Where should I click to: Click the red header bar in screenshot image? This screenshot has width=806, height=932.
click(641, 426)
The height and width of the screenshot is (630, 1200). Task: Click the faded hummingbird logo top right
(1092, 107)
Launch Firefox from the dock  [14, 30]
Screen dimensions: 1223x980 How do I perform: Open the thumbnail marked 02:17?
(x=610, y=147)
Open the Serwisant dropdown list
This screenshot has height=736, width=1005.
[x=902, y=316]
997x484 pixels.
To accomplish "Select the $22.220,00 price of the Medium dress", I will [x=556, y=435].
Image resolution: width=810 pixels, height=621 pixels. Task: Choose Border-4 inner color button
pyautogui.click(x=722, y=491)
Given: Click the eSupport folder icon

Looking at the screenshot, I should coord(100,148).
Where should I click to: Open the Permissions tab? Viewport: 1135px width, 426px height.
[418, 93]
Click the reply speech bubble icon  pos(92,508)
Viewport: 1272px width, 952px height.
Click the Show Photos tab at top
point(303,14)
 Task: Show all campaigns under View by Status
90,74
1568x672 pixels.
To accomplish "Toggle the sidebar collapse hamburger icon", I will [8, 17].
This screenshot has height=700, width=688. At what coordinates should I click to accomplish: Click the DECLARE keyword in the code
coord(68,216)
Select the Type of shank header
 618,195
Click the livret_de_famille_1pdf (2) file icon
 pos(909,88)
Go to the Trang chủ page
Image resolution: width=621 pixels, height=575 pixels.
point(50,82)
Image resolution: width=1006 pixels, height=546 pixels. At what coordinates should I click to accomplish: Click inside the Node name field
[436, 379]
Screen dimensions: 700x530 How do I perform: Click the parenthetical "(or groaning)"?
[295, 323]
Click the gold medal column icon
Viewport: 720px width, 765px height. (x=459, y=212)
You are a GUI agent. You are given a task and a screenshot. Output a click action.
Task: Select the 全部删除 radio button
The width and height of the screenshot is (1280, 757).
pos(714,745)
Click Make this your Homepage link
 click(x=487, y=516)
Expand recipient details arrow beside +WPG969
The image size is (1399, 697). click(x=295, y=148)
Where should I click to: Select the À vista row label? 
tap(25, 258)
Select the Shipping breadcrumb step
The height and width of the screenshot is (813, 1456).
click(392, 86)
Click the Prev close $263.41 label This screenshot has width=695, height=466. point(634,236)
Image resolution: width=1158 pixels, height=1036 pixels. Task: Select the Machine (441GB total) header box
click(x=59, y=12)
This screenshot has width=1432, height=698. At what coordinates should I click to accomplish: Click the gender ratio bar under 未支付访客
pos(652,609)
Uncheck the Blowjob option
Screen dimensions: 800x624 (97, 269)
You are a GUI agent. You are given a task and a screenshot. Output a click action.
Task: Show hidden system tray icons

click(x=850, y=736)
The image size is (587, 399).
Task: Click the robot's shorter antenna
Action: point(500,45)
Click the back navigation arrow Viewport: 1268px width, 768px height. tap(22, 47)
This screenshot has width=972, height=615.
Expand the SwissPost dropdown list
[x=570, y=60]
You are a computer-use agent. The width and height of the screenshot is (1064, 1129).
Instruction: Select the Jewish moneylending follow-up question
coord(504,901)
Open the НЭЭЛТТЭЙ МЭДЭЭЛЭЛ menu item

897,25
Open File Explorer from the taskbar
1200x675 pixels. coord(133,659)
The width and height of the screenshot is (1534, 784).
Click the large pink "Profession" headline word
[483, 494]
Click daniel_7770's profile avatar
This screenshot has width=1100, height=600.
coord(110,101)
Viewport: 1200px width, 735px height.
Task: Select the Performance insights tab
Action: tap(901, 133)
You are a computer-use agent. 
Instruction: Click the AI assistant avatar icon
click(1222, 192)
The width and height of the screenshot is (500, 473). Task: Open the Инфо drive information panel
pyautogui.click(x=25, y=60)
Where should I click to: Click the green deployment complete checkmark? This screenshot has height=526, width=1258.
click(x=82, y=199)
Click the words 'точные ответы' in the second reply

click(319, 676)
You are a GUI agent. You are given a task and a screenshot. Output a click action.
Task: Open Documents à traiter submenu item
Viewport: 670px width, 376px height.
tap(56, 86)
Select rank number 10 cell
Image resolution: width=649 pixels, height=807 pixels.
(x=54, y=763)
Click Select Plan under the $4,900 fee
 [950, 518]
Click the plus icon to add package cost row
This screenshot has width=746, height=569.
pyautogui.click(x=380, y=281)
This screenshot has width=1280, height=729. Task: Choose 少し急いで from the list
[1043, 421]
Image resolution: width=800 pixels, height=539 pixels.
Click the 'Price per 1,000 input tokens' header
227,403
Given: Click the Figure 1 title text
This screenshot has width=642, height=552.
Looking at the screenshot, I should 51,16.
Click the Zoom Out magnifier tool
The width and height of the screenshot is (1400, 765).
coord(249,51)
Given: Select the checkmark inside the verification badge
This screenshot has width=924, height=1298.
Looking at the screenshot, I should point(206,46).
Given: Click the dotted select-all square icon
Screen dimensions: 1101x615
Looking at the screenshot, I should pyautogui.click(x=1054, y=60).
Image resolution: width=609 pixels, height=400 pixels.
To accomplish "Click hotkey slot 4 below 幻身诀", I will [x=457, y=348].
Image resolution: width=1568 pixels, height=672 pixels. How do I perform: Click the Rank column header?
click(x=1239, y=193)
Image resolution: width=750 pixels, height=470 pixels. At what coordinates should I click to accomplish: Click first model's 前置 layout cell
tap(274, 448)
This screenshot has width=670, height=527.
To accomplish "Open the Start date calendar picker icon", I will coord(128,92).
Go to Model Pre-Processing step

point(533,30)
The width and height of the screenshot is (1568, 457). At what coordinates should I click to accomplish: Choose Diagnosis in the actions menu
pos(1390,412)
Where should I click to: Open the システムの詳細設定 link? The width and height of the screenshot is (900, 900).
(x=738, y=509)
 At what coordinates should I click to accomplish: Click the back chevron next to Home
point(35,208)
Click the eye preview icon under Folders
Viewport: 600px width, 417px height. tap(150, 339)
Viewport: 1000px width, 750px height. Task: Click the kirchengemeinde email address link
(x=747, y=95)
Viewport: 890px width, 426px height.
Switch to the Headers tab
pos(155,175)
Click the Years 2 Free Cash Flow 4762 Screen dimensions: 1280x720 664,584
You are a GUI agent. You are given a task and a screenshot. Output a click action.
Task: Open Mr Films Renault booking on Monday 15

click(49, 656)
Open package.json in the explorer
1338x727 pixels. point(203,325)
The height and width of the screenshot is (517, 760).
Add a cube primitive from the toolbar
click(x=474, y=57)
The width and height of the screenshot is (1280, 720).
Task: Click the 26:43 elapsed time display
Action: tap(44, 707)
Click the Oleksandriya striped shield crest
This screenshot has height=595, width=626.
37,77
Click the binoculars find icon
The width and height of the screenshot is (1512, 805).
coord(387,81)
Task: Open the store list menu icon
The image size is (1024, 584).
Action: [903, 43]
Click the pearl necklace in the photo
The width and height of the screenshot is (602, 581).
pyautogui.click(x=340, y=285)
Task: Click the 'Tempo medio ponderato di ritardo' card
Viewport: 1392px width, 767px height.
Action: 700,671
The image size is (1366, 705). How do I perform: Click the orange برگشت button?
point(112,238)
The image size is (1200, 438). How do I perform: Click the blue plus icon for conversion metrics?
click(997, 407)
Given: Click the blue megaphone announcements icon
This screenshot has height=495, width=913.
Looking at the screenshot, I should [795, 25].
--------
WHAT YOU ARE ASKED TO DO: List the lines of the records where "will" occurs.

OUTPUT OF THE EXERCISE:
To accomplish "Select the $22.220,00 price of the Medium dress", I will [x=556, y=435].
To accomplish "Toggle the sidebar collapse hamburger icon", I will [8, 17].
To accomplish "Click hotkey slot 4 below 幻身诀", I will [x=457, y=348].
To accomplish "Open the Start date calendar picker icon", I will coord(128,92).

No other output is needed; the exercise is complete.